Early in his marketing career, Agarwal focused on primary research, including through focus groups, to understand consumers and gather feedback. But today, algorithms and data often drive too much of a brand’s direction and strategies. With that, Agarwal wants to find a balance.
“There are few brands that are as old and as big as ours, because beauty is often driven by the latest or newest thing,” said Agarwal. “My macro mission is taking a 54-year-old brand, with so much richness and so much heritage, and making it feel like a modern brand.”
To achieve this modernity, Clinique has focused on multicultural consumers.

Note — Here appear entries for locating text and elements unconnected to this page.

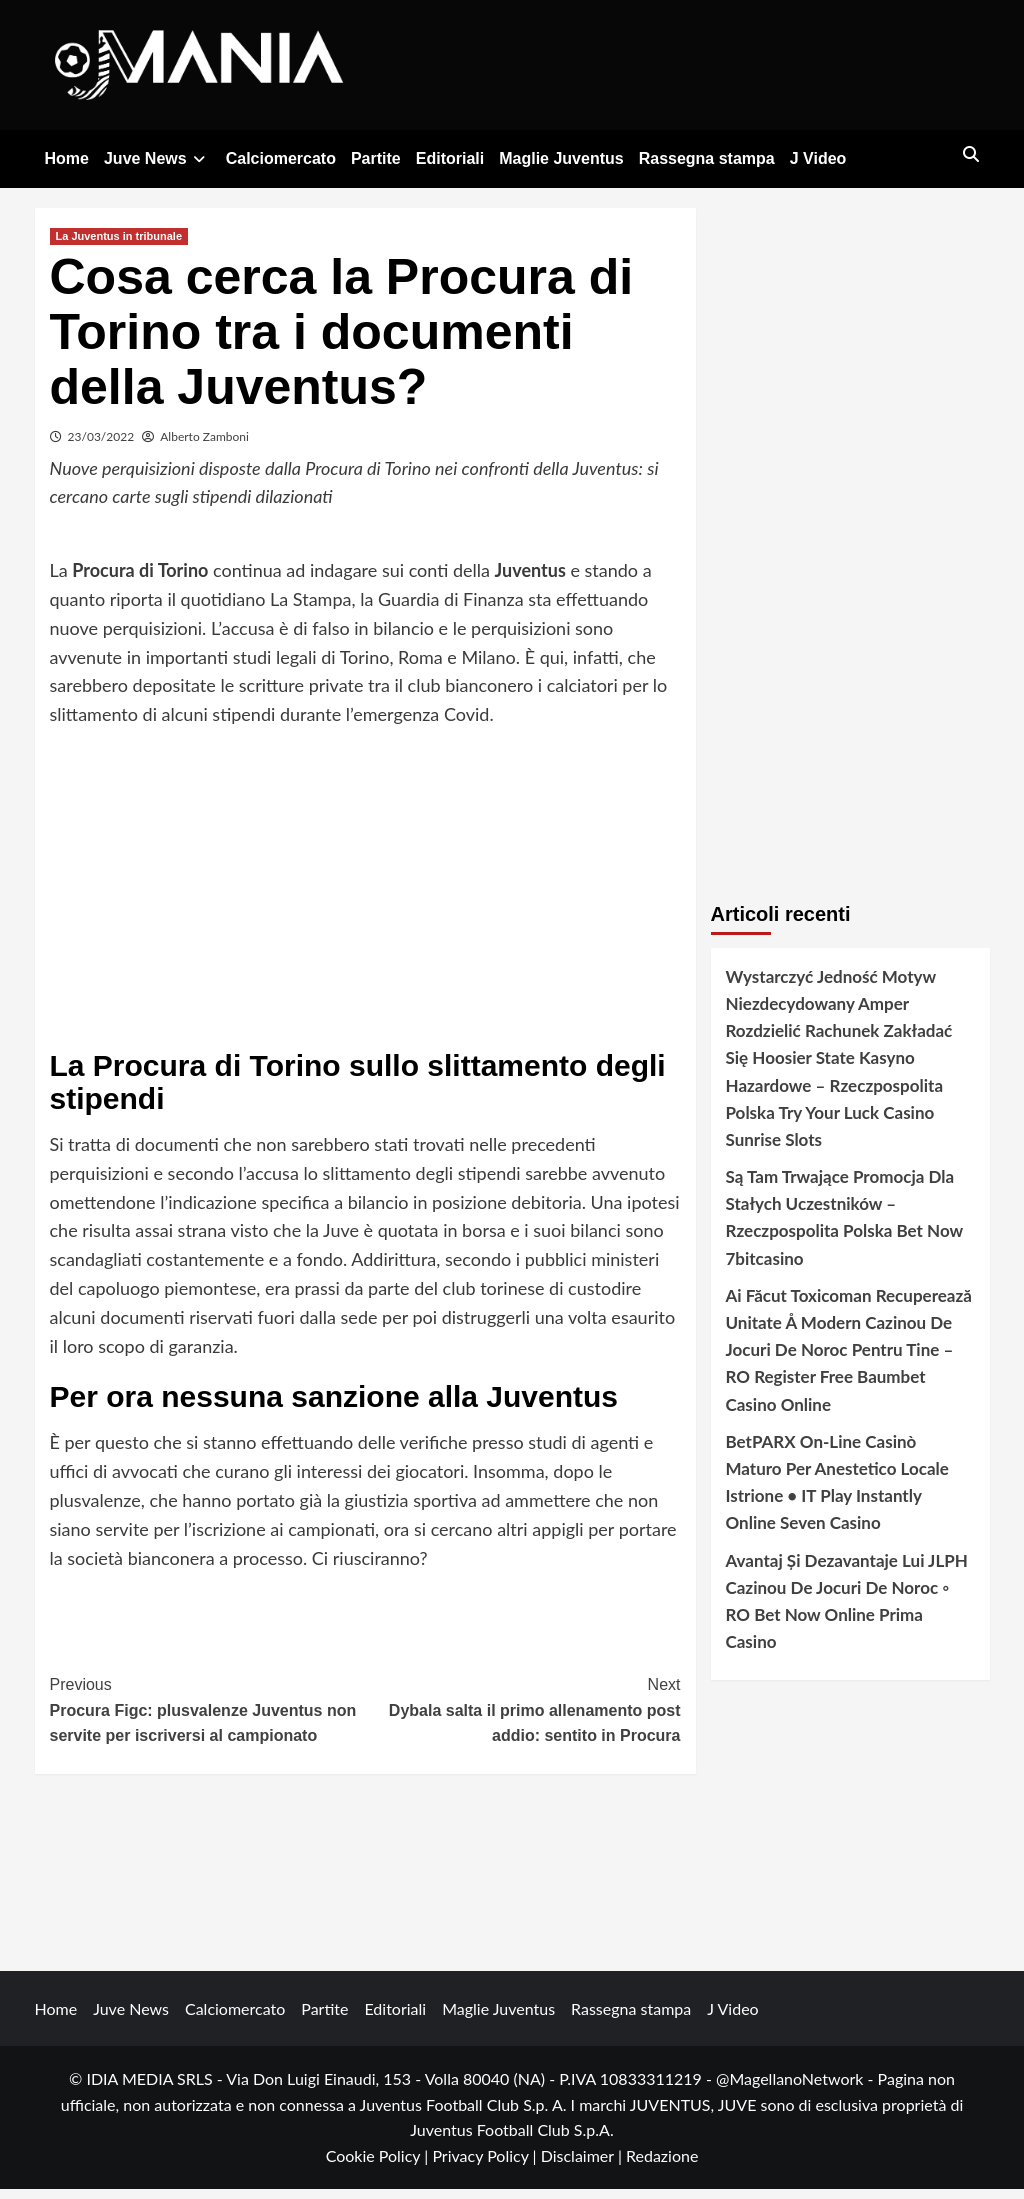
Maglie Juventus (561, 158)
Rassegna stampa (707, 158)
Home (67, 158)
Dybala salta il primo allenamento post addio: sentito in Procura (523, 1719)
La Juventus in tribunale (119, 246)
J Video (818, 158)
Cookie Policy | (379, 2166)
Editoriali (450, 158)
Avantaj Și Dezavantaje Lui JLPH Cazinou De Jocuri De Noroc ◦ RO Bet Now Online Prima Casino (847, 1611)
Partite (376, 158)
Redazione (662, 2166)
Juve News (157, 158)
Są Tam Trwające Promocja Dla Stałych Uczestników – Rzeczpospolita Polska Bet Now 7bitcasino (844, 1228)
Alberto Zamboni (204, 446)
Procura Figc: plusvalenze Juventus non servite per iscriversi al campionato (208, 1719)
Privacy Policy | (486, 2166)
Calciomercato (281, 158)
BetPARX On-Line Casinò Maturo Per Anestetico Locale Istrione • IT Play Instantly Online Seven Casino (837, 1492)
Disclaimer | (583, 2166)
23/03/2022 (101, 446)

That’s included a 2022 Mother’s Day campaign speaking to Latina customers — namely, the way beauty secrets are transferred from mother to daughter, but beauty trends pass from daughter to mother. In February, Clinique revealed a campaign based on its 2020 consumer feedback initiative called Co-Lab. The campaign consisted of photos of the 51 Co-Lab participants, selected with a focus on diversity, as well as their self-directed and -created video diaries, and Clinique’s plan to further use Co-Lab feedback in its campaigns.
Clinique has also invested in Gen-Z outreach, especially through TikTok: In October, Clinique adopted an “always on” TikTok influencer strategy called #CSuite, which will last until at least July 2023. C-Suite consists of eight makeup artists, dermatologists and influencers who create TikTok videos on an ongoing basis. Clinique also invests in Snapchat, which Agarwal said has become one of the biggest media channels the brand invests in.

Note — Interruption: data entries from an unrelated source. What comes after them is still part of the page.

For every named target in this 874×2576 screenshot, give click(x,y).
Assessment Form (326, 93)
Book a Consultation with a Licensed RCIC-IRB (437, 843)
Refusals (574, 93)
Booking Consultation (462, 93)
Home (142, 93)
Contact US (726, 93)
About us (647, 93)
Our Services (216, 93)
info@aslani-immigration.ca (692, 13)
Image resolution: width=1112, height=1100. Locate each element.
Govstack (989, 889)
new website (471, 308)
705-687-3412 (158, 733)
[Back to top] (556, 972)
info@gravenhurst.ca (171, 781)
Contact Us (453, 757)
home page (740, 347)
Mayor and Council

In addition, Clinique took 2022 to reinvest in real-life experiences and in-store shopping. In September, Clinique participated in an experiential consumer-facing event in New York City called Beauty Lab, hosted by publication Byrdie, and in October, it had a presence at Creative Collective NYC-hosted BIPOC conference CultureCon in October. In July, Clinique rolled out a new retail concept space, dubbed The Clinique Lab, in Macy’s in NYC’s Herald Square. The Clinique Lab offers customers a proprietary diagnostics session with its scanning tool called Clinique Clinical Reality, which uses facial scanning software to analyze skin and provide skin-care and beauty recommendations. The offering is available in seven retail locations and will further expand in the coming years.

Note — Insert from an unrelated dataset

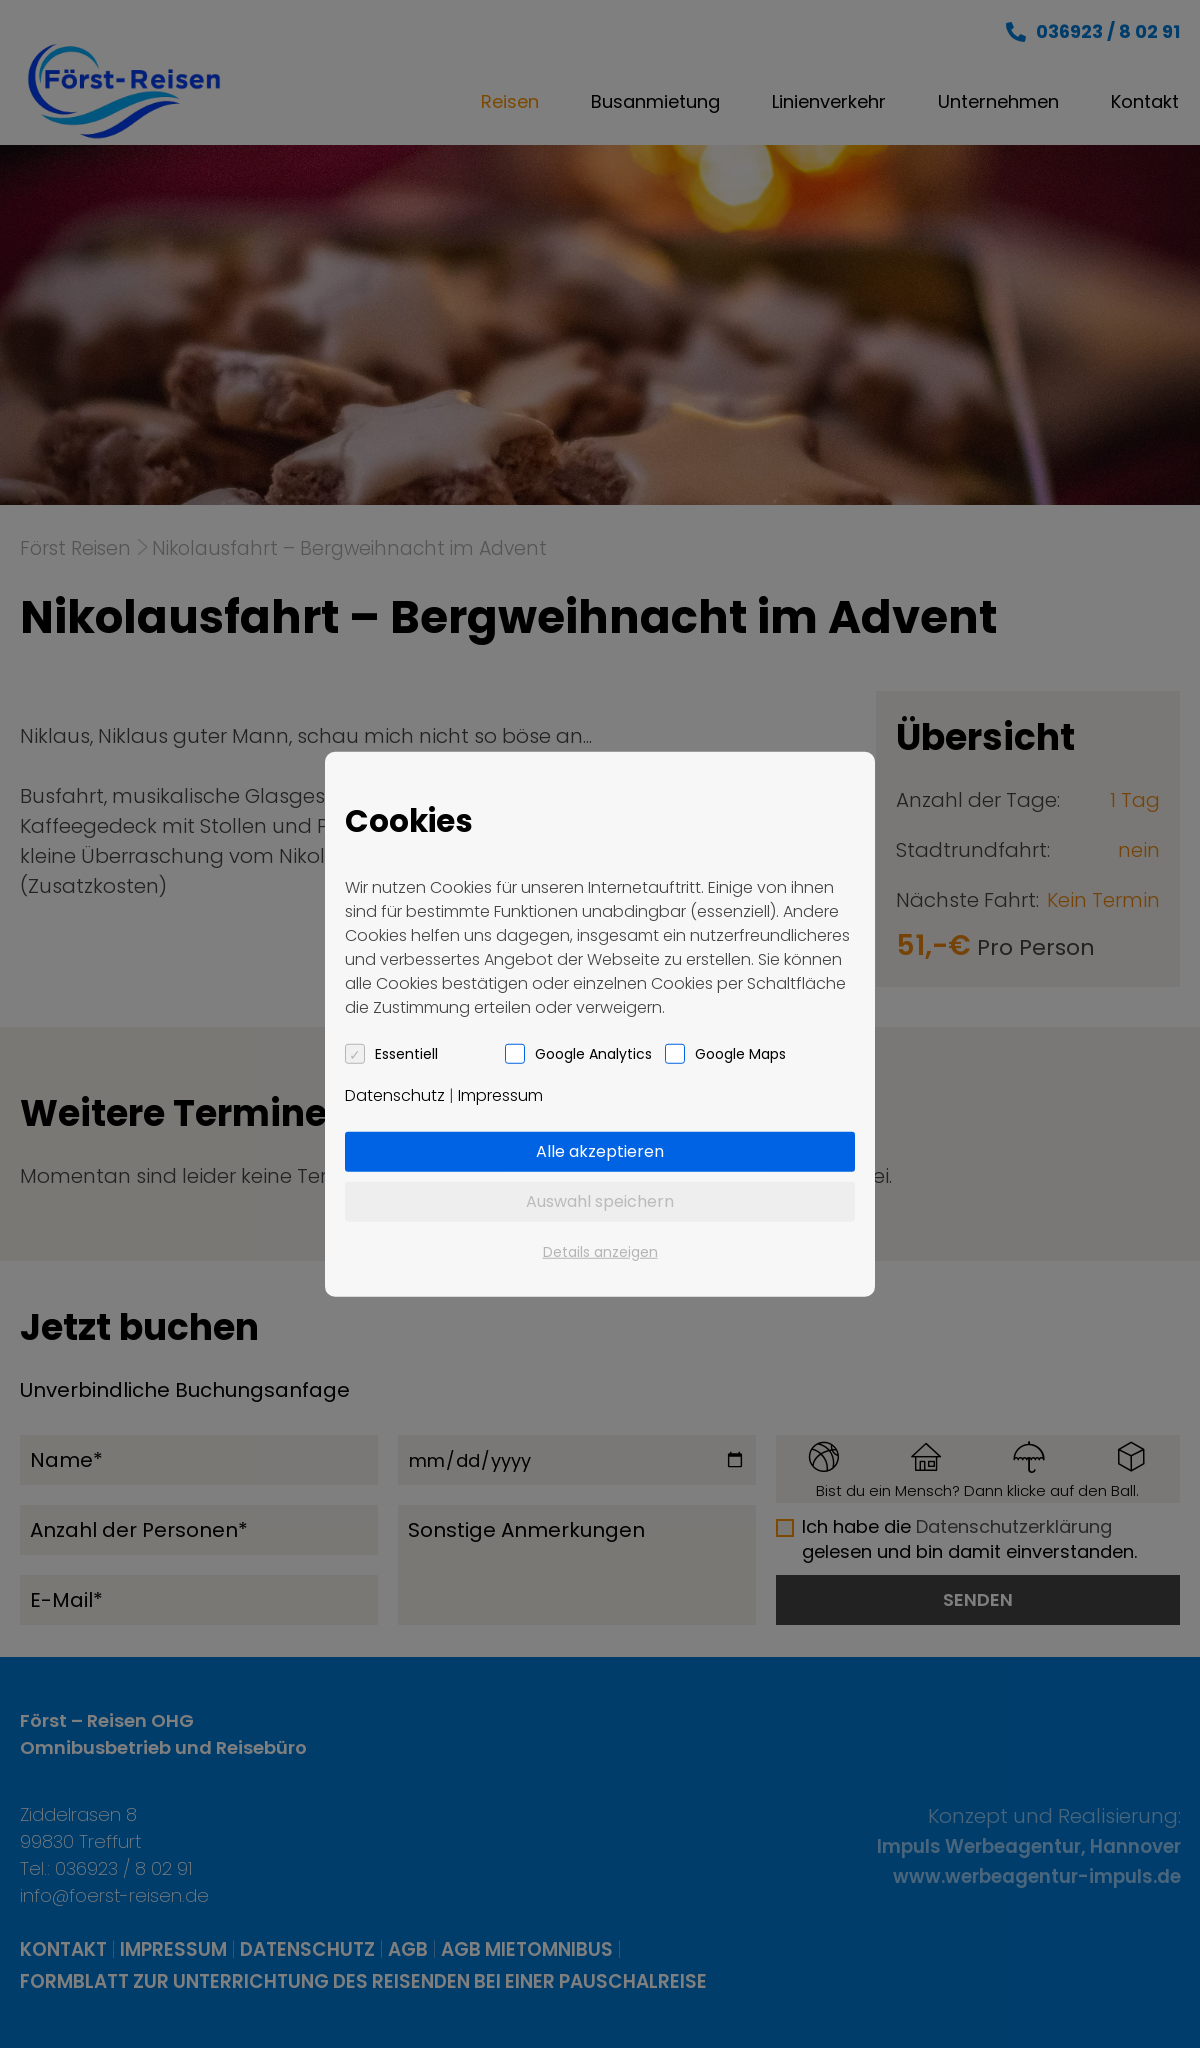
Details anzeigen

“The Clinique Lab is a beacon for the absolute best Clinique can be and the future of our in-store experience,” said Agarwal. “Some people haven’t been in stores for a long time and want to enjoy the experience. They want a high level of service from a Clinique consultant, who can diagnose their needs and [allow them to] absorb a lot of information.”
Agarwal declined to comment on Clinique’s sales or growth, but Clinique is consistently called out during The Estée Lauder Companies’ quarterly earnings for its strong sales performance. On the company’s latest earnings call, for fiscal 2023 in November, Clinique was mentioned six times. Clinique’s Happy fragrance franchise saw double-digit growth in the quarter, according to the call.
“People are increasingly [discerning], in terms of what experiences brands are offering and whether they should pay attention,” Agarwal said. “Building off of our success over the past year, we want to be relentless about reintroducing consumers to the best of Clinique. That will involve reaching out to audiences in genuine and authentic ways that tap into cultural insights, and marrying that with our hero products.”